(Text and item location entries)
(begin)
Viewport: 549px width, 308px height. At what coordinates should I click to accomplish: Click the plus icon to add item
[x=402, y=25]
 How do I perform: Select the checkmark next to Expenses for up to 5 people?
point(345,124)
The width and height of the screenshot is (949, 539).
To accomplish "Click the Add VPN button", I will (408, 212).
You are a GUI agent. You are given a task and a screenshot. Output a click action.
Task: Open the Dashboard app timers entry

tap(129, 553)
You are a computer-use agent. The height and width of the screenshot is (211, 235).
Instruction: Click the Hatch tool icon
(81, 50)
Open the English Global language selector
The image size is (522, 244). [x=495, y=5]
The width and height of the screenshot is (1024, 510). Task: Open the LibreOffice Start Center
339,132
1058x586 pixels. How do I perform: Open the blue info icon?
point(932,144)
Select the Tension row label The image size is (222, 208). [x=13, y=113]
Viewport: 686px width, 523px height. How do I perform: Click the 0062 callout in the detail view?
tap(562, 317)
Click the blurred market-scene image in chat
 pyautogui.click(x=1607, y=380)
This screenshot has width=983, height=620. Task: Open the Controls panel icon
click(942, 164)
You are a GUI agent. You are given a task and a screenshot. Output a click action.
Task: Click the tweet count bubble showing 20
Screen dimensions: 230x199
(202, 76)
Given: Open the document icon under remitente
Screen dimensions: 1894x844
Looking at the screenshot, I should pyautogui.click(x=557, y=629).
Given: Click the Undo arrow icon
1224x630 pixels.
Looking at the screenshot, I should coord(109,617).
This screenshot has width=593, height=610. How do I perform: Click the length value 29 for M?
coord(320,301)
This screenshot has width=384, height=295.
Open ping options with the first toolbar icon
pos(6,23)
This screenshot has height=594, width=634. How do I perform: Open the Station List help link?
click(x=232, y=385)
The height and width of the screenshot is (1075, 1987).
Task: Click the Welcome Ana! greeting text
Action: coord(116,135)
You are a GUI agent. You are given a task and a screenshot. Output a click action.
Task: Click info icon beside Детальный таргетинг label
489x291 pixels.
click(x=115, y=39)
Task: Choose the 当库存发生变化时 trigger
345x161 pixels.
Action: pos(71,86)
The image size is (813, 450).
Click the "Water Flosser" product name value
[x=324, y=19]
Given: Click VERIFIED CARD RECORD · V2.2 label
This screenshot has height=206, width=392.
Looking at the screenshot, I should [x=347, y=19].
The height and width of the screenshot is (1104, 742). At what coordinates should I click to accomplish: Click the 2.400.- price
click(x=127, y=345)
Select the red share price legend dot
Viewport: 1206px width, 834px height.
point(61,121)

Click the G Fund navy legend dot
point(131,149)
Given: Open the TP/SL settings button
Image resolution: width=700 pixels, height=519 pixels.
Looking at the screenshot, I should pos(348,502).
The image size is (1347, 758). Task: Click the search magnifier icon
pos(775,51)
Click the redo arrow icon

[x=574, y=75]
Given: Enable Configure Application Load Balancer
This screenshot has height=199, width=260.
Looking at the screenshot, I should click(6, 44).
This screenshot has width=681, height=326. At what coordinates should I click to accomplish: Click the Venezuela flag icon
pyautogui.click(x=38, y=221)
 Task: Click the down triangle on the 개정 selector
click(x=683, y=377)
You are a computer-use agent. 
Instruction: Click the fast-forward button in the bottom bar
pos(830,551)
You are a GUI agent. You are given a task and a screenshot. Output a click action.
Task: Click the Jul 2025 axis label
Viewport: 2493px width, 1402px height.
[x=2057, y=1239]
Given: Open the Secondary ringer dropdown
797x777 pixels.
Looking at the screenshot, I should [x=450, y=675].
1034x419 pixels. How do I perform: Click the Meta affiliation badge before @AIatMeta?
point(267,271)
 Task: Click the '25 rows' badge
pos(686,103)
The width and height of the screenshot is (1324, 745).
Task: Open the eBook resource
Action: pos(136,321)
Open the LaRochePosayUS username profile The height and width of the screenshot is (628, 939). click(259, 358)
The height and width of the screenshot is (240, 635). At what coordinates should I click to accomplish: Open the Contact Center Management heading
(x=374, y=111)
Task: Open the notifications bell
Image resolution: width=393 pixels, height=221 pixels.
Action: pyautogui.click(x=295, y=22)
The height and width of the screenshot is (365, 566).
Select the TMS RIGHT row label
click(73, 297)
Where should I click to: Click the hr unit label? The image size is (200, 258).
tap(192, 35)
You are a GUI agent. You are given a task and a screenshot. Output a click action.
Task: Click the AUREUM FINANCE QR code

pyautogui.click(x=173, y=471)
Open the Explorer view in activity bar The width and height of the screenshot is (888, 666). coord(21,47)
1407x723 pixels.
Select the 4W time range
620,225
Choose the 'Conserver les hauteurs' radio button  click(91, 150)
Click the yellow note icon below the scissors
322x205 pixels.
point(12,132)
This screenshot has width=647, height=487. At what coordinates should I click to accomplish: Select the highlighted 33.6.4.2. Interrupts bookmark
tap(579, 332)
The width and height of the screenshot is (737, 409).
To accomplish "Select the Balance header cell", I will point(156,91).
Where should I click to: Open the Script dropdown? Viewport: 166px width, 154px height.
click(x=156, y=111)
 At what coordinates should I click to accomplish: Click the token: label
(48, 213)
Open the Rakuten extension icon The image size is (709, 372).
(end)
Rewrite the data above, putting "How should I do" in place of every "How do I perform" and leaving all other text as it is.

- [Exercise solution]
Viewport: 549px width, 308px height. At what coordinates should I click to accomplish: Click the plus icon to add item
[x=402, y=25]
 How should I do: Select the checkmark next to Expenses for up to 5 people?
point(345,124)
The width and height of the screenshot is (949, 539).
To accomplish "Click the Add VPN button", I will (408, 212).
You are a GUI agent. You are given a task and a screenshot. Output a click action.
Task: Open the Dashboard app timers entry

tap(129, 553)
You are a computer-use agent. The height and width of the screenshot is (211, 235).
Instruction: Click the Hatch tool icon
(81, 50)
Open the English Global language selector
The image size is (522, 244). [x=495, y=5]
The width and height of the screenshot is (1024, 510). Task: Open the LibreOffice Start Center
339,132
1058x586 pixels. How should I do: Open the blue info icon?
point(932,144)
Select the Tension row label The image size is (222, 208). [x=13, y=113]
Viewport: 686px width, 523px height. How should I do: Click the 0062 callout in the detail view?
tap(562, 317)
Click the blurred market-scene image in chat
 pyautogui.click(x=1607, y=380)
This screenshot has width=983, height=620. Task: Open the Controls panel icon
click(942, 164)
You are a GUI agent. You are given a task and a screenshot. Output a click action.
Task: Click the tweet count bubble showing 20
Screen dimensions: 230x199
(202, 76)
Given: Open the document icon under remitente
Screen dimensions: 1894x844
Looking at the screenshot, I should pyautogui.click(x=557, y=629).
Given: Click the Undo arrow icon
1224x630 pixels.
Looking at the screenshot, I should coord(109,617).
This screenshot has width=593, height=610. How should I do: Click the length value 29 for M?
coord(320,301)
This screenshot has width=384, height=295.
Open ping options with the first toolbar icon
pos(6,23)
This screenshot has height=594, width=634. How should I do: Open the Station List help link?
click(x=232, y=385)
The height and width of the screenshot is (1075, 1987).
Task: Click the Welcome Ana! greeting text
Action: coord(116,135)
You are a GUI agent. You are given a task and a screenshot. Output a click action.
Task: Click info icon beside Детальный таргетинг label
489x291 pixels.
click(x=115, y=39)
Task: Choose the 当库存发生变化时 trigger
345x161 pixels.
Action: pos(71,86)
The image size is (813, 450).
Click the "Water Flosser" product name value
[x=324, y=19]
Given: Click VERIFIED CARD RECORD · V2.2 label
This screenshot has height=206, width=392.
Looking at the screenshot, I should [x=347, y=19].
The height and width of the screenshot is (1104, 742). At what coordinates should I click to accomplish: Click the 2.400.- price
click(x=127, y=345)
Select the red share price legend dot
Viewport: 1206px width, 834px height.
point(61,121)

Click the G Fund navy legend dot
point(131,149)
Given: Open the TP/SL settings button
Image resolution: width=700 pixels, height=519 pixels.
Looking at the screenshot, I should pos(348,502).
The image size is (1347, 758). Task: Click the search magnifier icon
pos(775,51)
Click the redo arrow icon

[x=574, y=75]
Given: Enable Configure Application Load Balancer
This screenshot has height=199, width=260.
Looking at the screenshot, I should click(6, 44).
This screenshot has width=681, height=326. At what coordinates should I click to accomplish: Click the Venezuela flag icon
pyautogui.click(x=38, y=221)
 Task: Click the down triangle on the 개정 selector
click(x=683, y=377)
You are a computer-use agent. 
Instruction: Click the fast-forward button in the bottom bar
pos(830,551)
You are a GUI agent. You are given a task and a screenshot. Output a click action.
Task: Click the Jul 2025 axis label
Viewport: 2493px width, 1402px height.
[x=2057, y=1239]
Given: Open the Secondary ringer dropdown
797x777 pixels.
Looking at the screenshot, I should [x=450, y=675].
1034x419 pixels. How should I do: Click the Meta affiliation badge before @AIatMeta?
point(267,271)
 Task: Click the '25 rows' badge
pos(686,103)
The width and height of the screenshot is (1324, 745).
Task: Open the eBook resource
Action: pos(136,321)
Open the LaRochePosayUS username profile The height and width of the screenshot is (628, 939). click(259, 358)
The height and width of the screenshot is (240, 635). At what coordinates should I click to accomplish: Open the Contact Center Management heading
(x=374, y=111)
Task: Open the notifications bell
Image resolution: width=393 pixels, height=221 pixels.
Action: pyautogui.click(x=295, y=22)
The height and width of the screenshot is (365, 566).
Select the TMS RIGHT row label
click(73, 297)
Where should I click to: Click the hr unit label? The image size is (200, 258).
tap(192, 35)
You are a GUI agent. You are given a task and a screenshot. Output a click action.
Task: Click the AUREUM FINANCE QR code

pyautogui.click(x=173, y=471)
Open the Explorer view in activity bar The width and height of the screenshot is (888, 666). coord(21,47)
1407x723 pixels.
Select the 4W time range
620,225
Choose the 'Conserver les hauteurs' radio button  click(91, 150)
Click the yellow note icon below the scissors
322x205 pixels.
point(12,132)
This screenshot has width=647, height=487. At what coordinates should I click to accomplish: Select the highlighted 33.6.4.2. Interrupts bookmark
tap(579, 332)
The width and height of the screenshot is (737, 409).
To accomplish "Select the Balance header cell", I will point(156,91).
Where should I click to: Open the Script dropdown? Viewport: 166px width, 154px height.
click(x=156, y=111)
 At what coordinates should I click to accomplish: Click the token: label
(48, 213)
Open the Rakuten extension icon The image size is (709, 372).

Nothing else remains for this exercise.